Siendo Cartagena la sede alterna de la Cancillería y la joya de la corona para recibir a visitantes ilustres, se entiende por qué no lo había hecho. El terremoto que nos sorprendió y con el cual se inauguró su mandato supuso un cambio profundo e insuperable en la agenda del primer mandatario.
Pero esta visita disipa cualquier suspicacia que había en la ciudad sobre alguna prevención hacia Cartagena por parte del presidente De La Espriella, quien ha dado muestras fehacientes de que en él tendremos al mejor de los aliados en muchos años.
Después de la blanqueada que nos llevamos del anterior Gobierno, que no dejó ninguna obra importante en la ciudad y en el departamento de Bolívar, incluso retardando injustificadamente una tan esencial como la de restauración ambiental del Canal del Dique, desde las primera horas el nuevo grupo de miembros del gabinete ministerial reactivaron ese proyecto por cuenta de la instrucción impartida por el presidente a los ministros de Ambiente y de Transporte, quienes, por cierto, estuvieron la semana pasada en esta capital enterándose de cuáles obras serán prioritarias para Cartagena y Bolívar.
Y como esta, así han sido otras señales que el nuevo mandatario ha enviado a la región, que reabren la percepción de que, por fin, el Gobierno Central, después de varios años de ensordecedora ausencia, se interesa por el destino de La Heroica y Bolívar.

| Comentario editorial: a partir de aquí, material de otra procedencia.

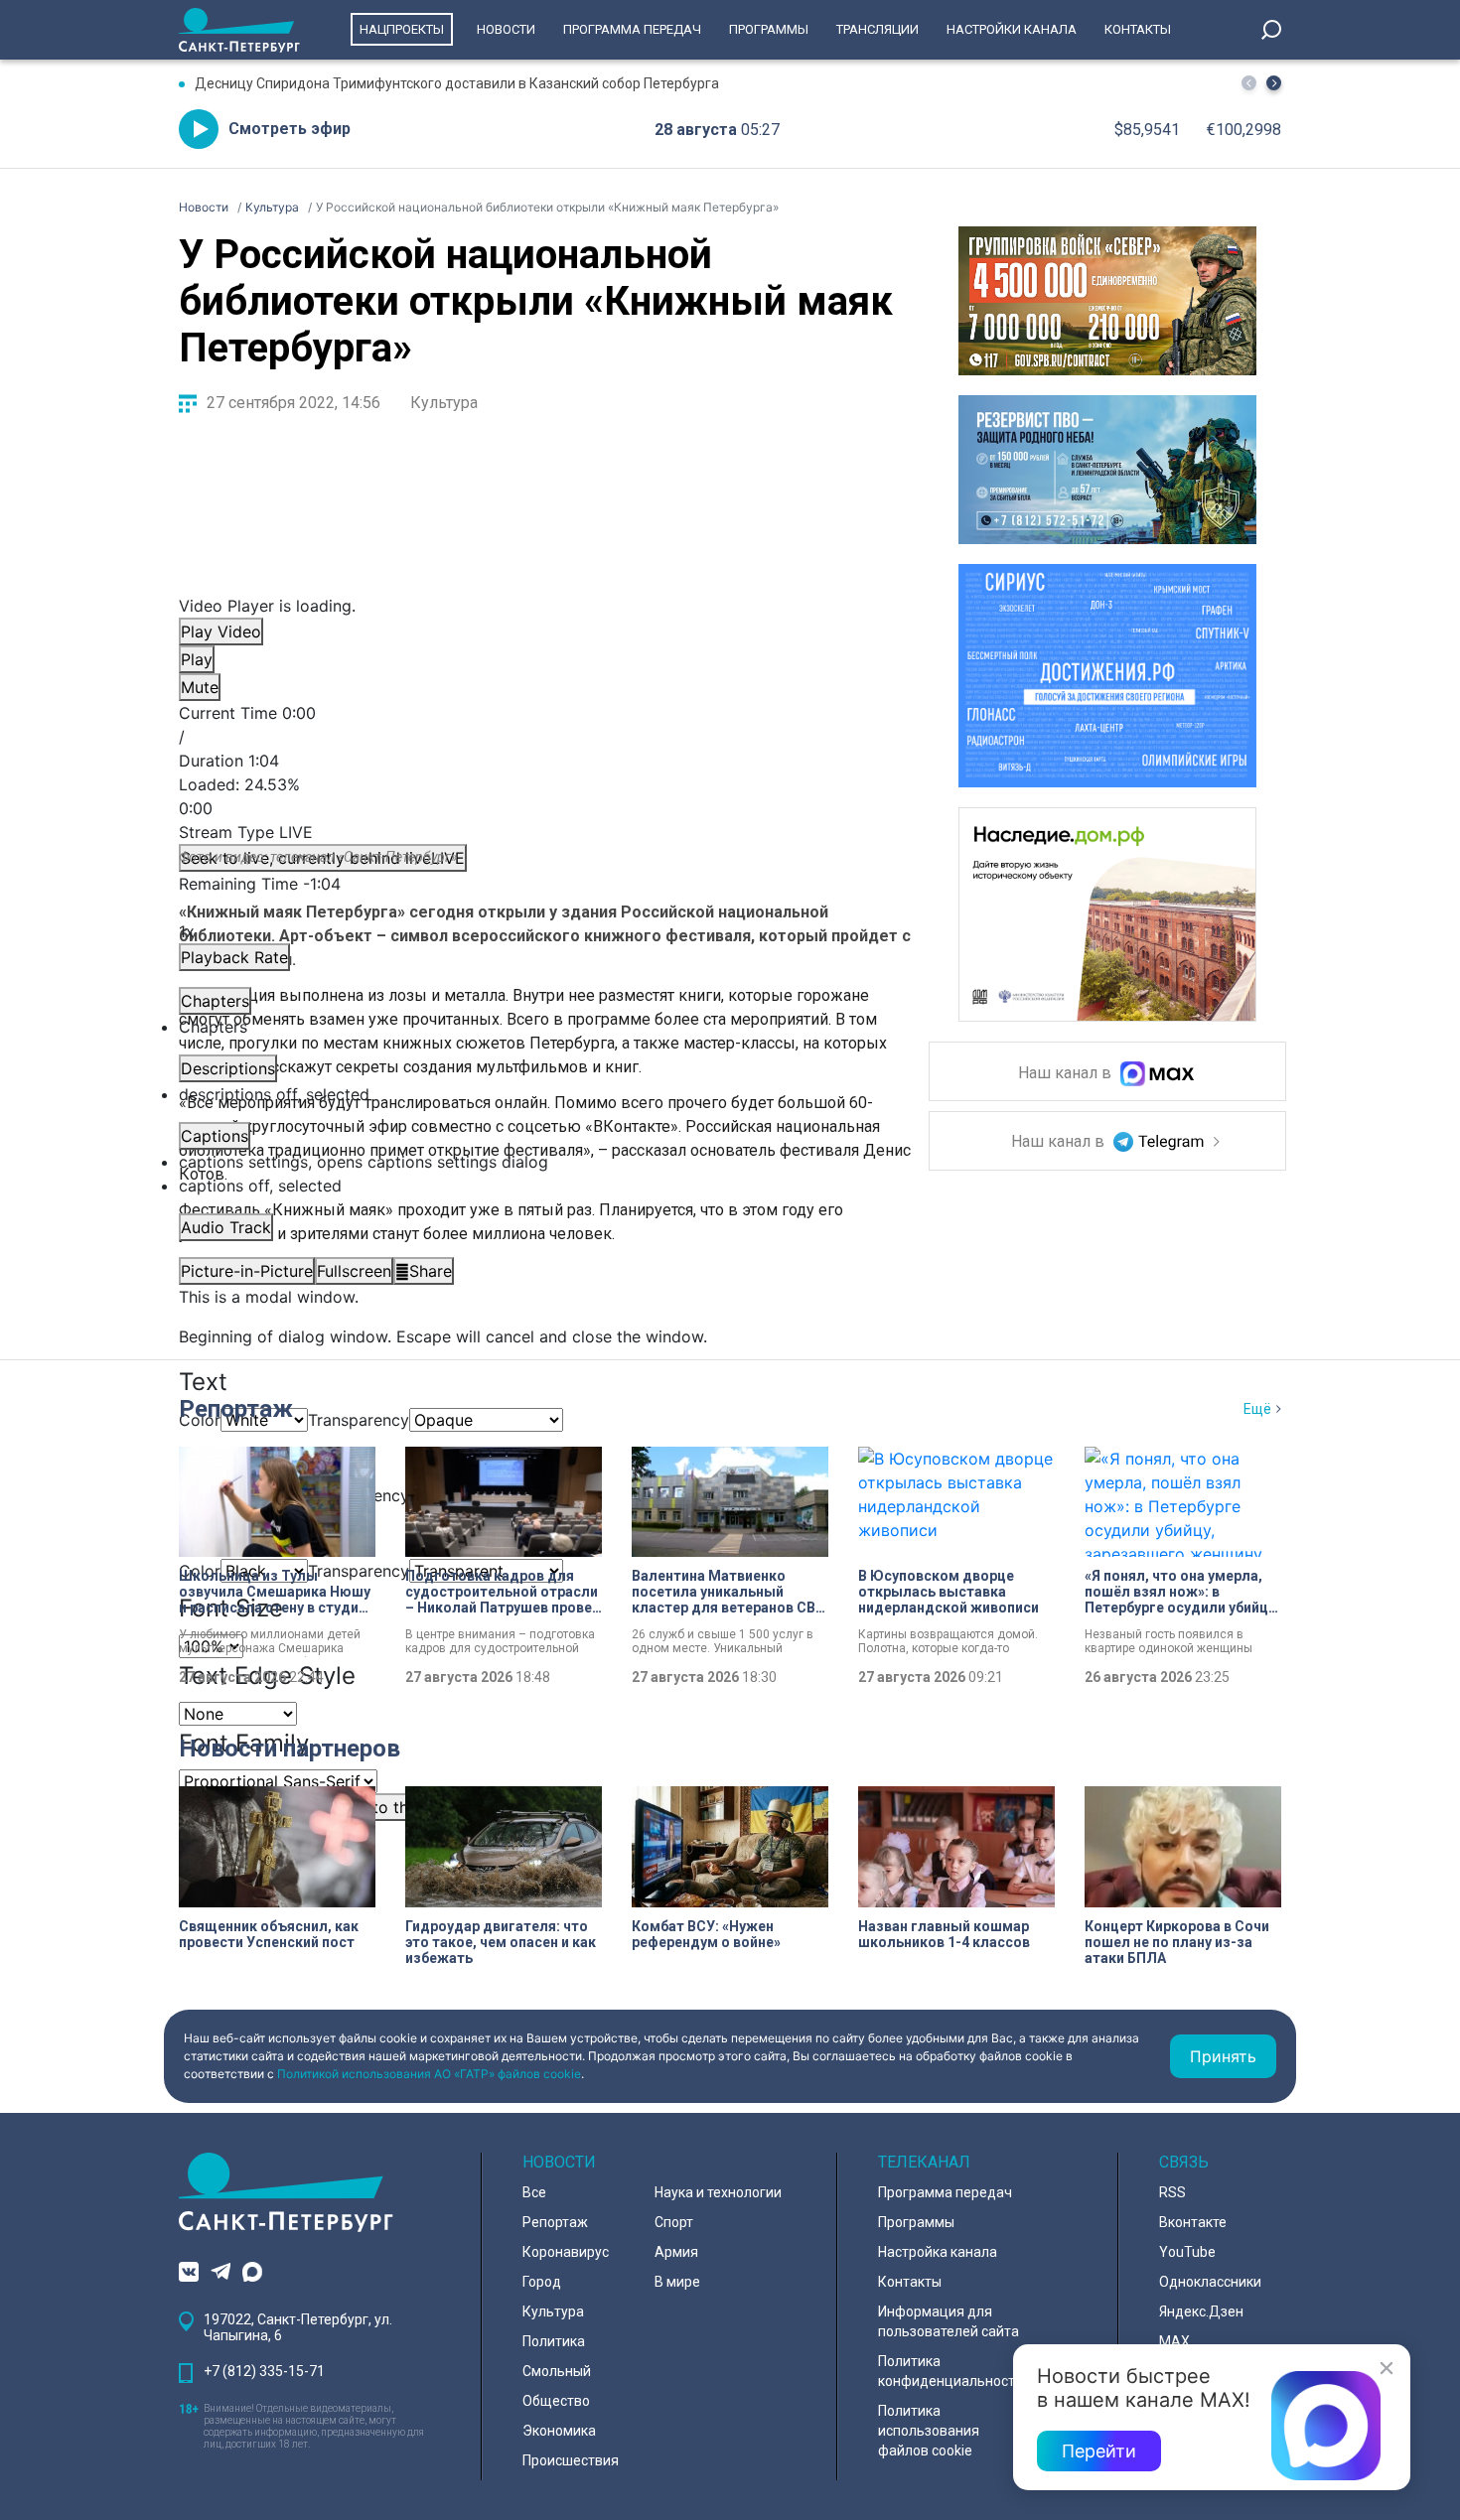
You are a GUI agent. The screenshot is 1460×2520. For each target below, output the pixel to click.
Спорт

Ya sabemos que el gobernador Arana y el alcalde Turbay, junto a otros mandatarios municipales, han escogido temas de alto interés para sus habitantes, con una mirada de articulación territorial que exige superar la retórica para consolidar inversiones determinantes en infraestructura, movilidad y equidad social.
El paquete de proyectos que lideran el gobernador Yamil Arana y el alcalde Dumek Turbay es tan ambicioso como necesario. La ampliación del acueducto distrital y la llegada de agua potable a Tierra Bomba dignificarán la vida de miles de familias, mientras que la terminación de la Vía Perimetral, la Fase 2 del Gran Malecón del Mar y un histórico plan de subsidios de vivienda con el programa Casa Milagro redefinirán el entorno urbano.
A esta agenda se sumarán apuestas estratégicas como la restauración del Canal del Dique, el nuevo aeropuerto internacional y la formalización económica.
El Presidente de la República debe saber que será recibido con alegría, ilusión y gran expectativa por una ciudad que ve en él un hacedor de realizaciones.
Y sí, de seguro, ¡El primer mandatario decidirá constituirse en el nuevo anfitrión de Cartagena!